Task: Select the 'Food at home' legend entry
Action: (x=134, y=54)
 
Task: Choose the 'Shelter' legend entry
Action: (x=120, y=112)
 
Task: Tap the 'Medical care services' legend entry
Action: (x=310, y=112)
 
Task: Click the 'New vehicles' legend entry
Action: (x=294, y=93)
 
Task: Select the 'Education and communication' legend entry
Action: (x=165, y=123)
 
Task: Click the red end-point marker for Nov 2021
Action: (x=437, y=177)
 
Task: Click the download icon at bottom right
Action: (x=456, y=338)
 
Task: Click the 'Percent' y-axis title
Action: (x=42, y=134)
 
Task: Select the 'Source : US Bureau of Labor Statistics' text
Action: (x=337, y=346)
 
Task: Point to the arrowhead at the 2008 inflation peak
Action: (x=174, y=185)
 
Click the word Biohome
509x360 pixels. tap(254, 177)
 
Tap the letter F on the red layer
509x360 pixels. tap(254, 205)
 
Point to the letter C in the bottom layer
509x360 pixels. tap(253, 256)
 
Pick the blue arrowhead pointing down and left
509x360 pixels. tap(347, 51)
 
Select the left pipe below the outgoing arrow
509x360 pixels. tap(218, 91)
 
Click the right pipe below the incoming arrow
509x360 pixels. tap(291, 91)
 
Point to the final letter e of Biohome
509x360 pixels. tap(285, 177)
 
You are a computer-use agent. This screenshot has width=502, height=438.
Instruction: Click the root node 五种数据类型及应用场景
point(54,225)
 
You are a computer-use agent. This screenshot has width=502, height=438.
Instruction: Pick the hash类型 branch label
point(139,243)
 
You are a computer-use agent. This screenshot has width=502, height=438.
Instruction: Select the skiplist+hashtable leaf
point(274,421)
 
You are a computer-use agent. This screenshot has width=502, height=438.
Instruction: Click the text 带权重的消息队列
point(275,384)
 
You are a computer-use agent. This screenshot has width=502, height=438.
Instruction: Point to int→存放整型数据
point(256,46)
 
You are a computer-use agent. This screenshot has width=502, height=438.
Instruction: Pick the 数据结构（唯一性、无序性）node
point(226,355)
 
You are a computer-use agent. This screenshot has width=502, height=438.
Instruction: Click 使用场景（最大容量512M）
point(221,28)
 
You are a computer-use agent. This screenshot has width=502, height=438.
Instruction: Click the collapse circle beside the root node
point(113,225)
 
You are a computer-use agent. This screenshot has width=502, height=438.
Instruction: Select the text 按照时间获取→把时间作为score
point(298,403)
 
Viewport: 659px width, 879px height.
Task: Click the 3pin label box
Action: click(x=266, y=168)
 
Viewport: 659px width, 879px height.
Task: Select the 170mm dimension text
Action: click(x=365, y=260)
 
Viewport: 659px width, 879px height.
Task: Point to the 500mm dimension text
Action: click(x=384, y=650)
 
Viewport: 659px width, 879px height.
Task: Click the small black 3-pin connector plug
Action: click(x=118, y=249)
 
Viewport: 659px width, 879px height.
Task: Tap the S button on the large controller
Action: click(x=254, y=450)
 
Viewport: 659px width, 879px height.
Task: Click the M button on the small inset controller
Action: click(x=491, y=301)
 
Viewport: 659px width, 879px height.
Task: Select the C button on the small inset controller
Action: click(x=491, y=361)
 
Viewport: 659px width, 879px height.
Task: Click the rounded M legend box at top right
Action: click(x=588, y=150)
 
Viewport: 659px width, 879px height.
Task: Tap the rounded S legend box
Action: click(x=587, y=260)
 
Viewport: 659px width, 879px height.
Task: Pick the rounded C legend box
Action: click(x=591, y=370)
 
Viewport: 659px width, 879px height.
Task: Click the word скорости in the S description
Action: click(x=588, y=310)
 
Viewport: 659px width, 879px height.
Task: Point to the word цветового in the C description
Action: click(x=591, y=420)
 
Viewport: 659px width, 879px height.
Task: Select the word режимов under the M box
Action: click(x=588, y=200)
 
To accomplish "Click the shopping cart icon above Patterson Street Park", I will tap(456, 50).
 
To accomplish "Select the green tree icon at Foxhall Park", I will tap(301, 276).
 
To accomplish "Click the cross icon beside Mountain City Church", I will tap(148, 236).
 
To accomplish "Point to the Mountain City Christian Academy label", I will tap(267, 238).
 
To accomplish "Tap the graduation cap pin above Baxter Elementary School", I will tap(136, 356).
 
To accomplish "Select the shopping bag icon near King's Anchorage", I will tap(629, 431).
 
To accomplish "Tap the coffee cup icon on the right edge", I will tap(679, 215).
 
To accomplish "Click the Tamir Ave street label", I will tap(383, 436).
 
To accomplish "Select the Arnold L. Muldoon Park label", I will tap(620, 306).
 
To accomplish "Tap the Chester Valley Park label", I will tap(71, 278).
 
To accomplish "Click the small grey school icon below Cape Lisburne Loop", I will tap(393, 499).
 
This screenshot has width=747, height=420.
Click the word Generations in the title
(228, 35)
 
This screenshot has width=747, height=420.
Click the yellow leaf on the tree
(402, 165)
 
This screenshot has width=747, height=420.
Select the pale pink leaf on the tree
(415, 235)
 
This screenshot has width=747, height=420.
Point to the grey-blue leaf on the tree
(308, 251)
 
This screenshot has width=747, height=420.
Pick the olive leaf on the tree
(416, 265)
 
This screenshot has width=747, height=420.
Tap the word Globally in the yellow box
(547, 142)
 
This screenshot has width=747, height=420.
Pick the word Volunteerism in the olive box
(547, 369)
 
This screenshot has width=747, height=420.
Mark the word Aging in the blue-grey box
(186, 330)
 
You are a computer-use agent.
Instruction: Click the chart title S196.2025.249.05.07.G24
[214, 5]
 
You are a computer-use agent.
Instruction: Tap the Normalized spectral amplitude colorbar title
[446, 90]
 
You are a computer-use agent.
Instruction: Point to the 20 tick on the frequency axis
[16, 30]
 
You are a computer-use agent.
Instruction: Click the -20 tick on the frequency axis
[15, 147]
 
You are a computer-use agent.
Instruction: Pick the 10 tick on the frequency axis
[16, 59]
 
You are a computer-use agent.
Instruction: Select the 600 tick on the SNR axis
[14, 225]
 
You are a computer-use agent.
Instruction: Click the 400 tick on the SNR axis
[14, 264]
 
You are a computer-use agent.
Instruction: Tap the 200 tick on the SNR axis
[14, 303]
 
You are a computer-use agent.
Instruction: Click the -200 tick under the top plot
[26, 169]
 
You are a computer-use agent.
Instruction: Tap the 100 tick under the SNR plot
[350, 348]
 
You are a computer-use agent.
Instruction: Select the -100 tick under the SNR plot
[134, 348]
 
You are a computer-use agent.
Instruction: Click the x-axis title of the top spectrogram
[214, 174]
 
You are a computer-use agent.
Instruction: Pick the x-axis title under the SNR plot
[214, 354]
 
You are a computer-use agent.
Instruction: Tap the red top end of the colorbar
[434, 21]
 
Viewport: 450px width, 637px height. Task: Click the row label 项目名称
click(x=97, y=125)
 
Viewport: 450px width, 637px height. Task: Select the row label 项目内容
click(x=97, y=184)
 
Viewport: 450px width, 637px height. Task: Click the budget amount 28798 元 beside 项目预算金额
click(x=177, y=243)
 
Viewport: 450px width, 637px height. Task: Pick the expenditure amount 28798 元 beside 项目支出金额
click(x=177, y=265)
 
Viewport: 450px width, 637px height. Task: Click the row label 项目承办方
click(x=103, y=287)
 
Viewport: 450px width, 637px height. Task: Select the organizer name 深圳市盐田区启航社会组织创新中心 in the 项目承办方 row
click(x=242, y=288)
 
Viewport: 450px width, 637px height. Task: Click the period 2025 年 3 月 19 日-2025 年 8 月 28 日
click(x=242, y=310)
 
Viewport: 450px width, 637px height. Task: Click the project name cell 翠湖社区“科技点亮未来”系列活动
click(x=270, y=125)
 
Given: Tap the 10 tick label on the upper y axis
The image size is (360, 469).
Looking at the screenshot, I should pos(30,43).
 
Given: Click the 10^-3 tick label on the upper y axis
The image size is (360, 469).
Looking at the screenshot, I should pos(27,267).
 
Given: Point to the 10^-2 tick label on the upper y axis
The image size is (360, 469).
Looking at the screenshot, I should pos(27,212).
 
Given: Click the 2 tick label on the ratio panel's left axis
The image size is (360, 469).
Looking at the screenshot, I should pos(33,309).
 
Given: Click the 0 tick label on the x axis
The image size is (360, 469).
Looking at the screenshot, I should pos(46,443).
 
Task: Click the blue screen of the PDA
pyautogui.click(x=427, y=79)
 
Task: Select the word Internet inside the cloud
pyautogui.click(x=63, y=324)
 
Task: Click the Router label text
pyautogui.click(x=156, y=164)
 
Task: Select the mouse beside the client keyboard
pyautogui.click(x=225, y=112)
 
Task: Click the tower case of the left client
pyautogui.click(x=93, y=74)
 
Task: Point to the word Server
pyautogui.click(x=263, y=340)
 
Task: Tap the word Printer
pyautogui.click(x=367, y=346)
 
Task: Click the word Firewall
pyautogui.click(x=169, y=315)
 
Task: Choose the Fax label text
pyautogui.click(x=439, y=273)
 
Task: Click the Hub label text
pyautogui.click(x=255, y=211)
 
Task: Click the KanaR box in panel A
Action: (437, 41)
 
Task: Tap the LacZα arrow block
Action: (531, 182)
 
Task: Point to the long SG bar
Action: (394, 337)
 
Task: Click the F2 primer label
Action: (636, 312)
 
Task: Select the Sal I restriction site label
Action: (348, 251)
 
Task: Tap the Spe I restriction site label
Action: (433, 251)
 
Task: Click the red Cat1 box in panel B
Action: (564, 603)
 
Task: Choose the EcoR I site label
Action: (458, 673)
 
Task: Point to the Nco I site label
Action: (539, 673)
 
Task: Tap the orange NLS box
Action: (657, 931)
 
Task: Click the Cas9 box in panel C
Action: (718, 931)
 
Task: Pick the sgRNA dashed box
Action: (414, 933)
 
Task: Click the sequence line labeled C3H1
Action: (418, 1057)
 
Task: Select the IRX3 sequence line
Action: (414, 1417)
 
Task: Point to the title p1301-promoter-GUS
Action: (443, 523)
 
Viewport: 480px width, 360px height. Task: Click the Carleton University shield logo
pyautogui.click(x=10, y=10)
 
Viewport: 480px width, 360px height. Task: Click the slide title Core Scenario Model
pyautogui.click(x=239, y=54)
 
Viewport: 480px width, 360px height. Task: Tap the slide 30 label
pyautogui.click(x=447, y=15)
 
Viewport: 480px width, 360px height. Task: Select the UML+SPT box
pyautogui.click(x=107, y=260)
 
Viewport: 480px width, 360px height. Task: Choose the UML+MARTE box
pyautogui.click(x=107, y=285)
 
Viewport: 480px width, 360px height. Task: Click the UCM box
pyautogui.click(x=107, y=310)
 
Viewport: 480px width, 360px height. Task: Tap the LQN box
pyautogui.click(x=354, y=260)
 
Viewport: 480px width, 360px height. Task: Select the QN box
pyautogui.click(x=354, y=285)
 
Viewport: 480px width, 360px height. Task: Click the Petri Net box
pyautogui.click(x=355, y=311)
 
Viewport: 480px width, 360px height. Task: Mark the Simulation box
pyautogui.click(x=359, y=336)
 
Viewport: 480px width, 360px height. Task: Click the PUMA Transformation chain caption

☆ ☆ ☆

## TASK GOAL
Reproduce the lines of the listing verbatim, from the line containing "Task: Click the Hub label text" through the line containing "pyautogui.click(x=107, y=260)", both included.

## FULL SOLUTION
Task: Click the Hub label text
pyautogui.click(x=255, y=211)
 
Task: Click the KanaR box in panel A
Action: (437, 41)
 
Task: Tap the LacZα arrow block
Action: (531, 182)
 
Task: Point to the long SG bar
Action: (394, 337)
 
Task: Click the F2 primer label
Action: (636, 312)
 
Task: Select the Sal I restriction site label
Action: (348, 251)
 
Task: Tap the Spe I restriction site label
Action: (433, 251)
 
Task: Click the red Cat1 box in panel B
Action: (564, 603)
 
Task: Choose the EcoR I site label
Action: (458, 673)
 
Task: Point to the Nco I site label
Action: (539, 673)
 
Task: Tap the orange NLS box
Action: (657, 931)
 
Task: Click the Cas9 box in panel C
Action: (718, 931)
 
Task: Pick the sgRNA dashed box
Action: (414, 933)
 
Task: Click the sequence line labeled C3H1
Action: (418, 1057)
 
Task: Select the IRX3 sequence line
Action: (414, 1417)
 
Task: Point to the title p1301-promoter-GUS
Action: (443, 523)
 
Viewport: 480px width, 360px height. Task: Click the Carleton University shield logo
pyautogui.click(x=10, y=10)
 
Viewport: 480px width, 360px height. Task: Click the slide title Core Scenario Model
pyautogui.click(x=239, y=54)
 
Viewport: 480px width, 360px height. Task: Tap the slide 30 label
pyautogui.click(x=447, y=15)
 
Viewport: 480px width, 360px height. Task: Select the UML+SPT box
pyautogui.click(x=107, y=260)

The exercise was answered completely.